Write out exactly the lines from the one holding "Click the Pourvus card heading" to the last line of the entries, both ends included and nothing else, without the pictures.

(Collected data entries)
....

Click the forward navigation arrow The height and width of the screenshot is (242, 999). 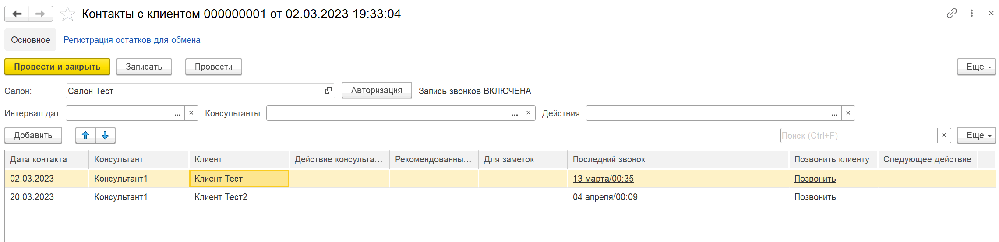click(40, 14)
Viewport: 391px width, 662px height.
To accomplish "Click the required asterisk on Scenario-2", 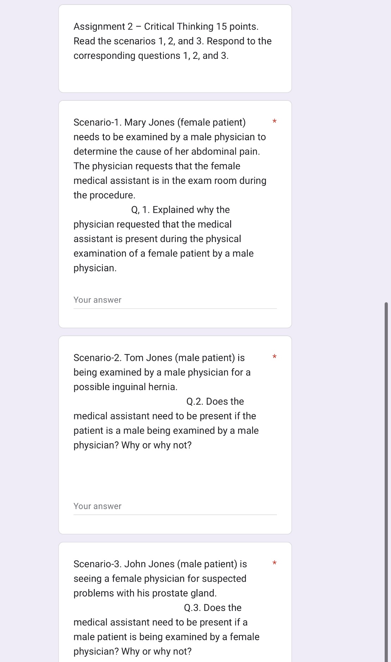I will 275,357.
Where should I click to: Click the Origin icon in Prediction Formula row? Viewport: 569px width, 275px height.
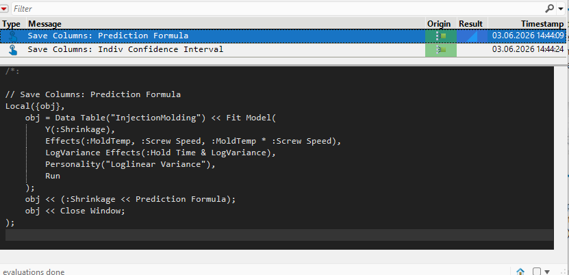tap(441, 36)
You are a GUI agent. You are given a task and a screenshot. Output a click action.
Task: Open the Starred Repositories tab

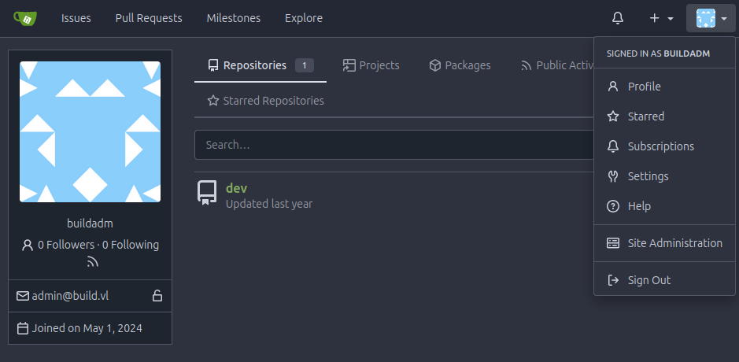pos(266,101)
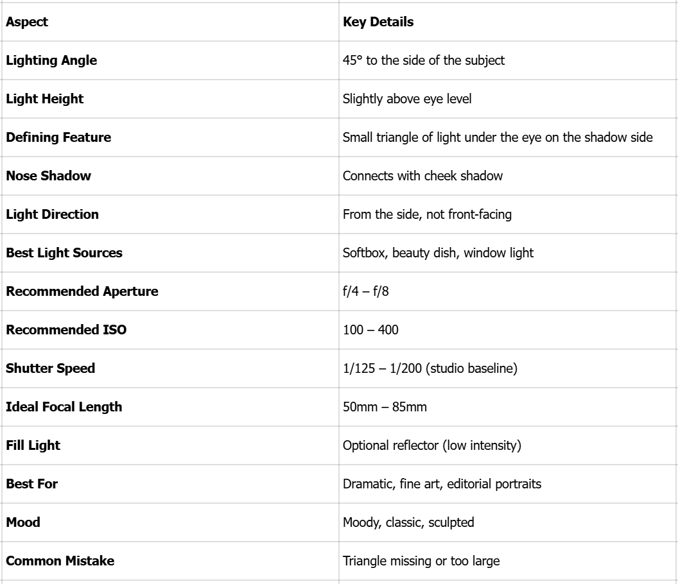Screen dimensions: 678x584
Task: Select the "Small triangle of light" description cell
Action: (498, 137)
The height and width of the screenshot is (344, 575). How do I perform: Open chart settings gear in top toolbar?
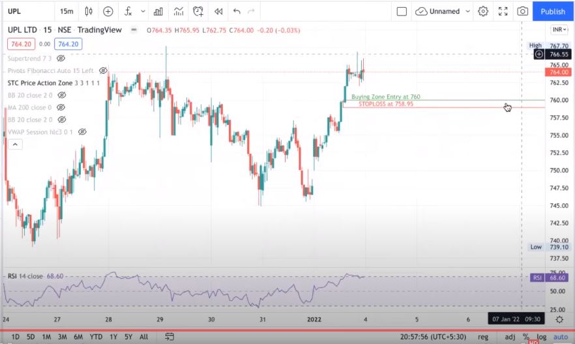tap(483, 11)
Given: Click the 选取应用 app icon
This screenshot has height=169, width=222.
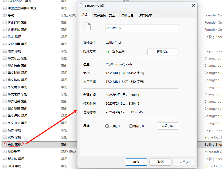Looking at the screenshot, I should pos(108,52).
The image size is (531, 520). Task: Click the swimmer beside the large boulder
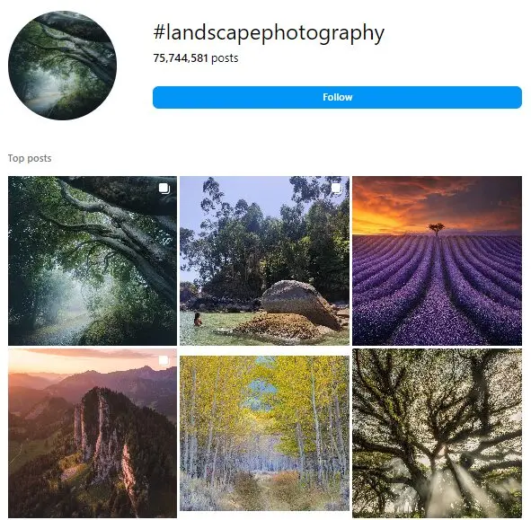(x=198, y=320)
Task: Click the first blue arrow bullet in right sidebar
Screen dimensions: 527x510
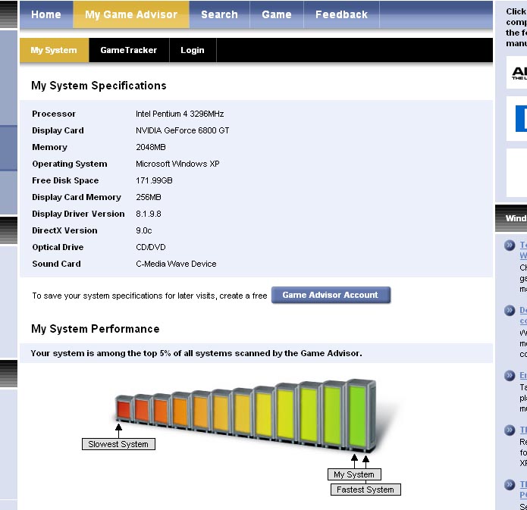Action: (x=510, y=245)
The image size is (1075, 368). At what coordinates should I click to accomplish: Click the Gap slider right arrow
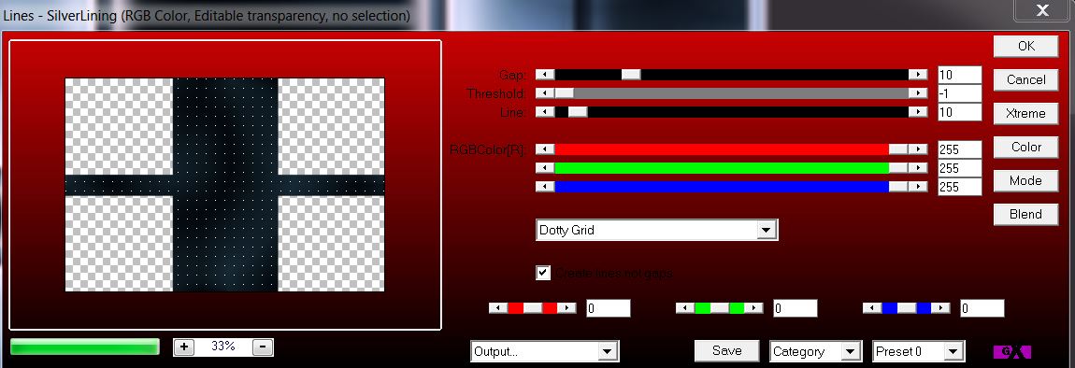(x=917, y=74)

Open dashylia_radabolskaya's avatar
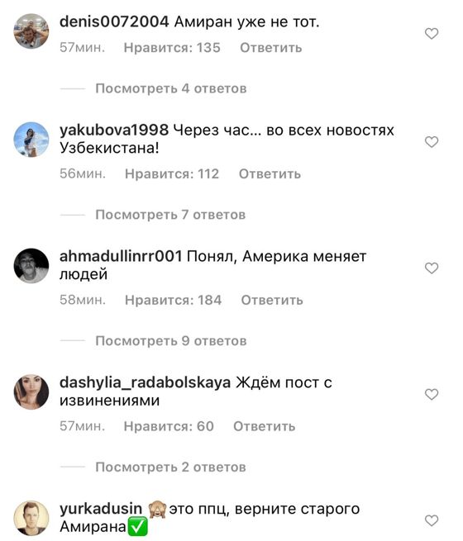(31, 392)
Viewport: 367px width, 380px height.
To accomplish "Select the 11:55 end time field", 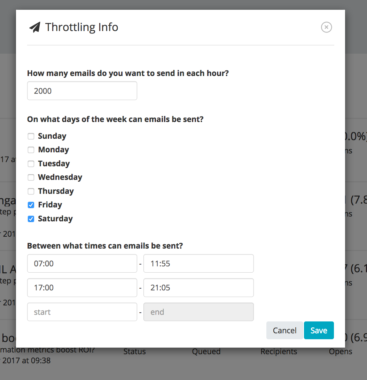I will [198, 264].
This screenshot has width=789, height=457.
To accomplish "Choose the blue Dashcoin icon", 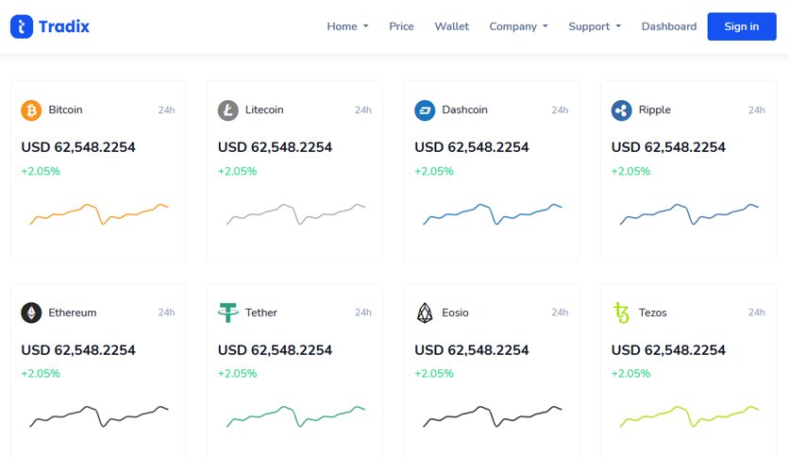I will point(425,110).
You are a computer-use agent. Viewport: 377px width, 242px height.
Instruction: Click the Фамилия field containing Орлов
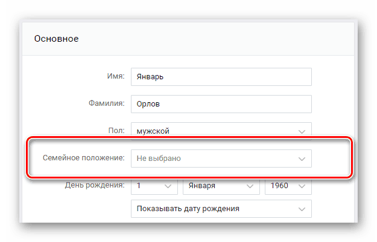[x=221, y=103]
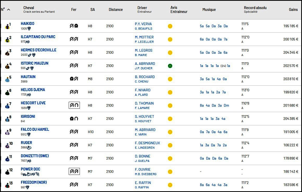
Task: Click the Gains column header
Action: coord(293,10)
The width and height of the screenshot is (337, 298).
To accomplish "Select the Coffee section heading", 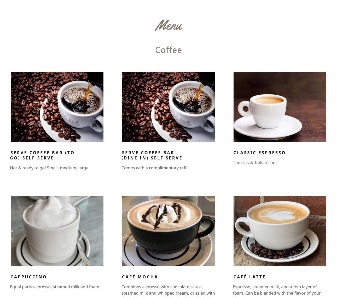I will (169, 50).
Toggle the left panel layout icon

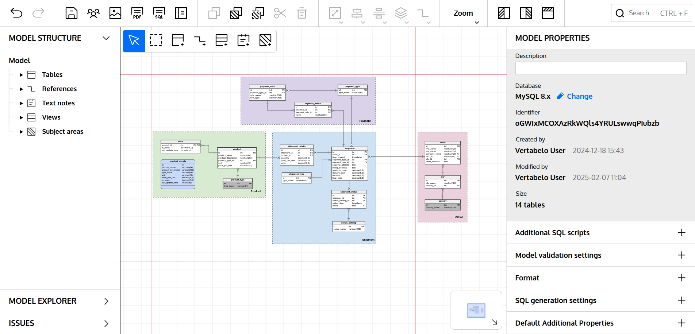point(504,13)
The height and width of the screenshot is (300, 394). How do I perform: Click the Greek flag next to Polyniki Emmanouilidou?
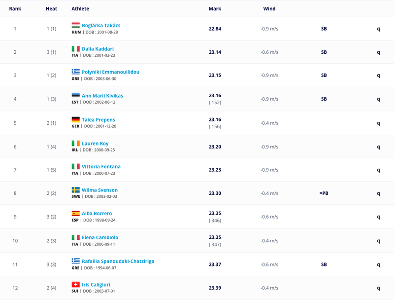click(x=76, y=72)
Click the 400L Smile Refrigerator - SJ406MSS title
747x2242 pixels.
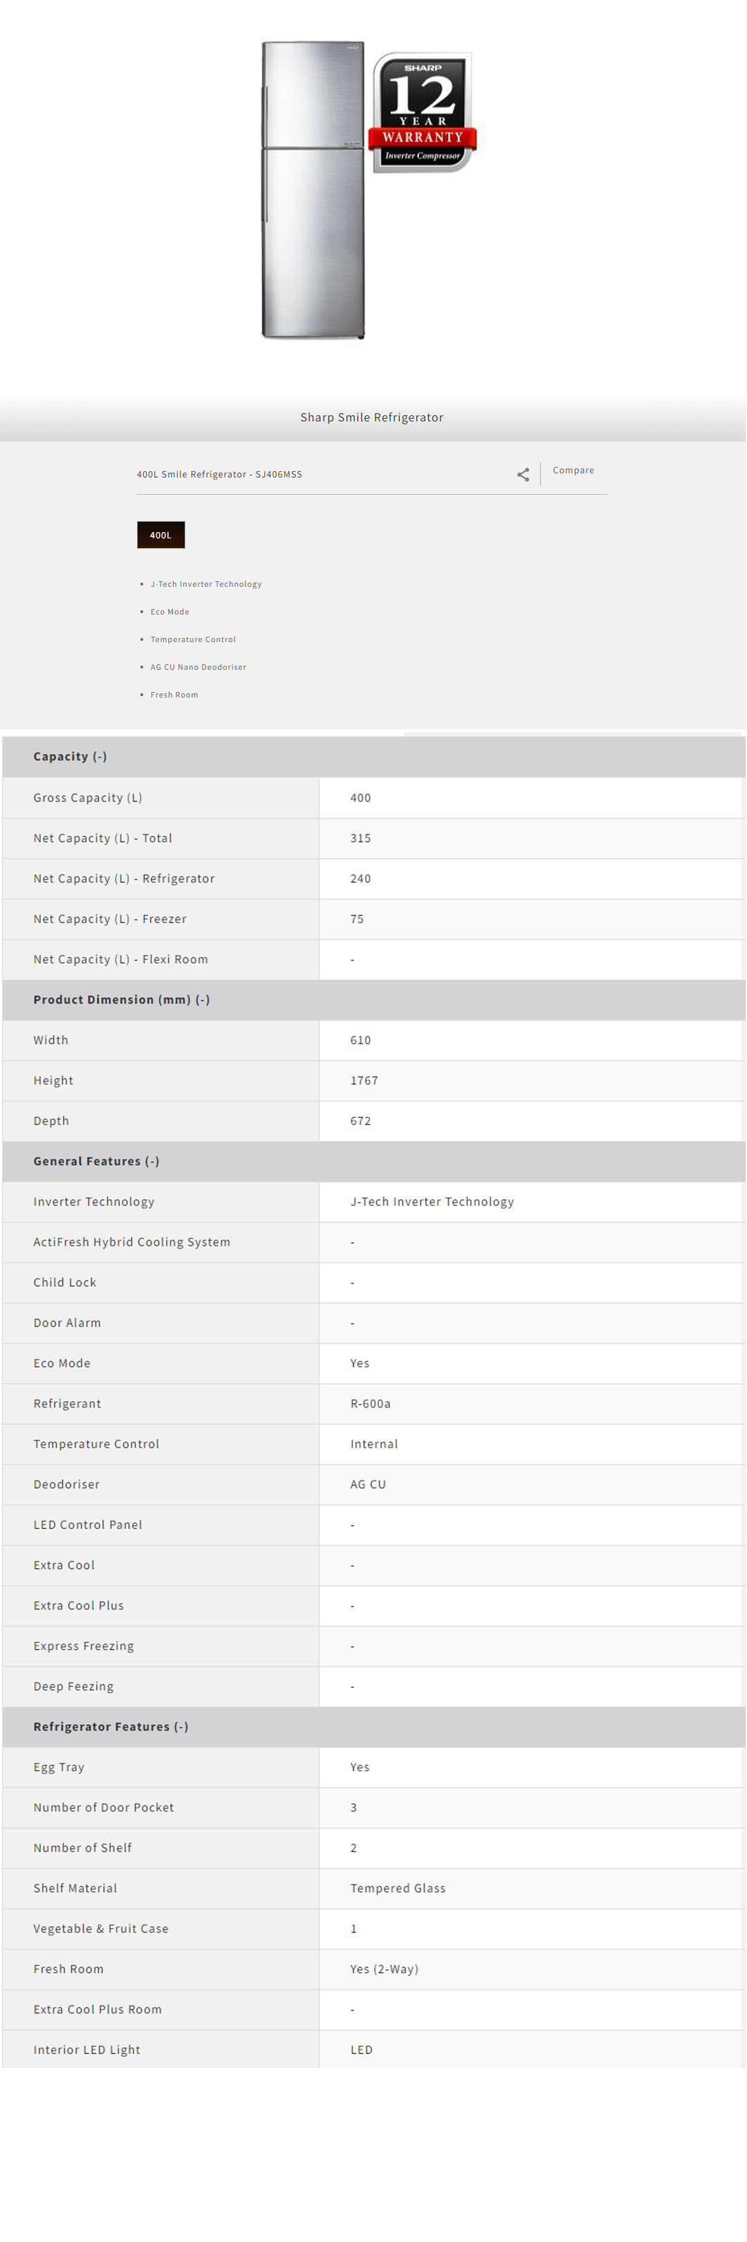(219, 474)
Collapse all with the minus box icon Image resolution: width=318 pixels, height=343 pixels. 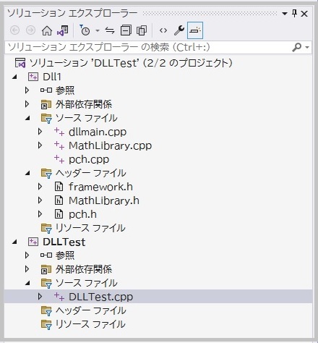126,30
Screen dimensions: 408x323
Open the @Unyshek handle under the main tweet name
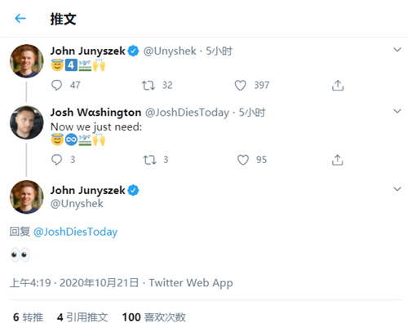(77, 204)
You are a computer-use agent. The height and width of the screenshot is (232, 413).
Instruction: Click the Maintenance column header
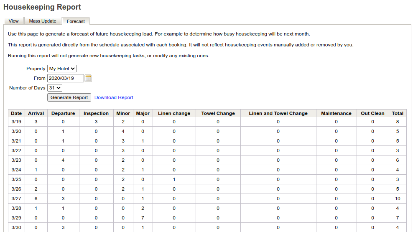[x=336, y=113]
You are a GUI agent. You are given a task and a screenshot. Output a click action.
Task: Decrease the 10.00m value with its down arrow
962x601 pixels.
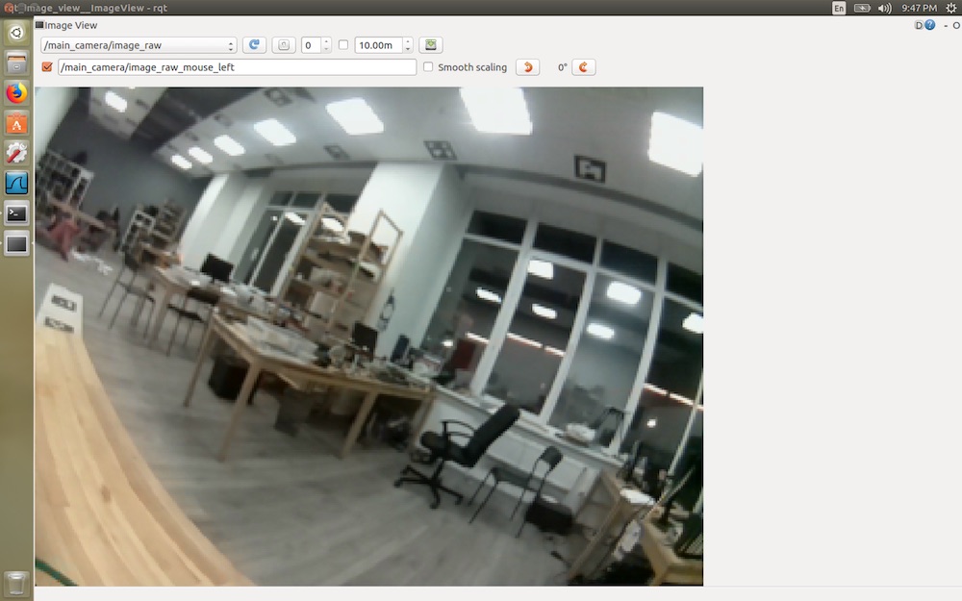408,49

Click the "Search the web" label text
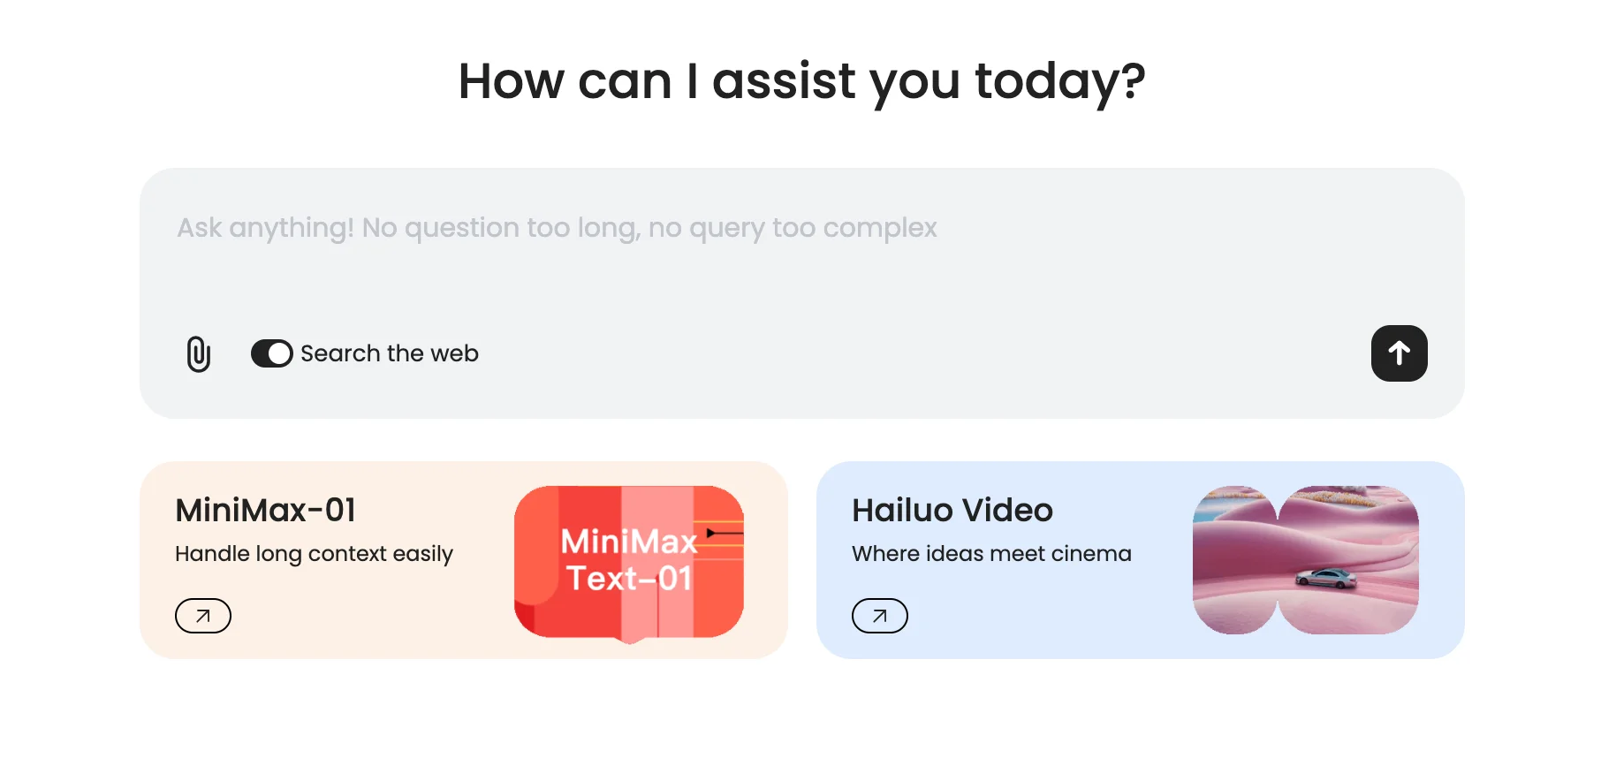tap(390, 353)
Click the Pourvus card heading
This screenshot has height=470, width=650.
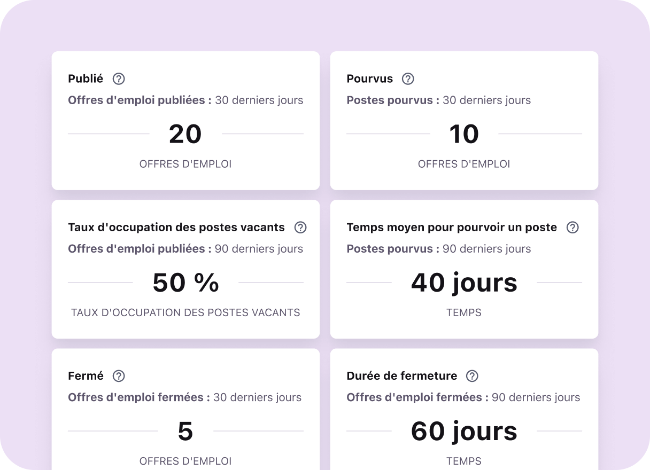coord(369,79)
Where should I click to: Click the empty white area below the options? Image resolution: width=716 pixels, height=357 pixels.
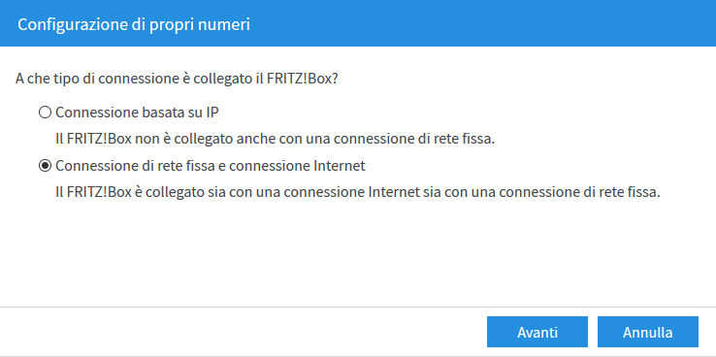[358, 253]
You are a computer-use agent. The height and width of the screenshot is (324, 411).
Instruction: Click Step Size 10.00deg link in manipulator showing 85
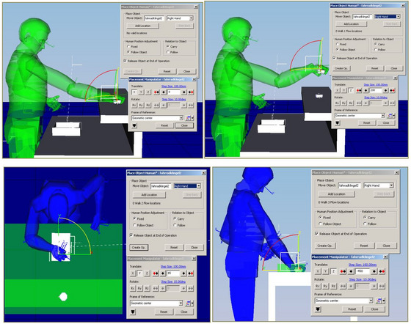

....

### Written response
Click the Pourvus card heading
This screenshot has height=470, width=650.
coord(369,79)
Where should I click to: Click the empty white area below the options? Image resolution: width=716 pixels, height=357 pixels.
[358, 253]
You are a computer-use agent. The height and width of the screenshot is (324, 411).
Instruction: Click Step Size 10.00deg link in manipulator showing 85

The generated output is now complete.